Pakistan Is No Friend to America
C. Christine Fair
Security, Asia
At every turn, Pakistan empowers terrorists abroad while persecuting dissenters at home.
Since the earliest years of the so-called global war on terrorism, Pakistan has played a double game. With one hand, it has taken some $33 billion from the United States in the name of partnering with it to fight Islamist militancy in Pakistan and Afghanistan. Yet, with the other hand, it continued to kill Americans and their Afghan partners, as well as NATO and non-NATO allies in Afghanistan, through its varied proxies such as the Afghan Taliban, the Jalaluddin Haqqani network, Lashkar-e-Taiba and others. And increasingly, it seems likely that Pakistan colluded to protect Osama bin Laden—the very reason why the United States invaded Afghanistan in the first place.

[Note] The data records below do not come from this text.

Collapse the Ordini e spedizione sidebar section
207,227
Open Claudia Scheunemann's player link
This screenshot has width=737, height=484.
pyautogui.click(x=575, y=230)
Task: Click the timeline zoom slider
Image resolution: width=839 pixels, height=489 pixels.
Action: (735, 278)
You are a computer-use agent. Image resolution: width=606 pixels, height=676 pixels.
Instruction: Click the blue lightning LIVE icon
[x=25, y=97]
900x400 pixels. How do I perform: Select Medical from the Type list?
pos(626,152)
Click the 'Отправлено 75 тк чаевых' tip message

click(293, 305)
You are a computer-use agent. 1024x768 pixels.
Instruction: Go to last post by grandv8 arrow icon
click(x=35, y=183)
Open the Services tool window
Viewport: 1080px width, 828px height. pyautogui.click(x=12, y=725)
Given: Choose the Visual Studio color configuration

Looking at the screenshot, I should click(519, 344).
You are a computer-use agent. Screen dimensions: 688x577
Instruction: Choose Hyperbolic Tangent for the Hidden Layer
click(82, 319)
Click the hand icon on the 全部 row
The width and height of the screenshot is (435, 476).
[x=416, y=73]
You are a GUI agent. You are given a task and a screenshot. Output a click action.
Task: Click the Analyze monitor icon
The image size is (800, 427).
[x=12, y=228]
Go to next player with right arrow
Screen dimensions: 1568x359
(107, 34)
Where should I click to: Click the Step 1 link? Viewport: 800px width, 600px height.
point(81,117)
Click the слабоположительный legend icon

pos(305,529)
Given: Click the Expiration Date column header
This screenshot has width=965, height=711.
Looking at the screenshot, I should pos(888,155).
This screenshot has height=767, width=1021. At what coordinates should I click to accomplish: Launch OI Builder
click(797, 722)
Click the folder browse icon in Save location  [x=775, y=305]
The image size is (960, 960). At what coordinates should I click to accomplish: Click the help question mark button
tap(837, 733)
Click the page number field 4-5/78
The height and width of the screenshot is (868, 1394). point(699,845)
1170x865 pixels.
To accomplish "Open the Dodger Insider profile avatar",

While Pakistan has tenaciously maintained the viability of these so-called Islamist militant assets, it has prosecuted a brutal campaign of violence and threats of violence against Pakistanis who are fighting for a saner Pakistan, one that it is at peace with itself and its neighbors.
It is well known that Pakistan harbors the Afghan Taliban, and that it provides every kind of imaginable amenity to the organization, inclusive of political, military, diplomatic and financial support. It is also well known that Pakistan affords similar perquisites to other groups that the United States and the United Nations consider to be terrorist groups, such as Lashkar-e-Taiba, Jaish-e-Muhammad and the Haqqani network, among others. However, the degree to which Pakistan’s civilian and/or military leaders actively sought to protect bin Laden remains a serious question.
Carlotta Gall, in her 2014 volume The Wrong Enemy, asserts that Pakistan’s notorious intelligence agency, the ISI, had a desk dedicated to overseeing his protection. As is well known, bin Laden was “hiding” in plain sight a mere mile or so from the famed Pakistan Military Academy. His home was a Spartan but fortified compound with high walls, limited communications and a small electrical profile for the outsize compound. They even burned their trash in the compound itself. His security was surprisingly absent, suggesting that bin Laden felt reasonably secure. He fathered several children, two of whom were delivered in government hospitals in Karachi, where they received the bin Laden name. (It is likely that they also received birth certificates, although this cannot be confirmed).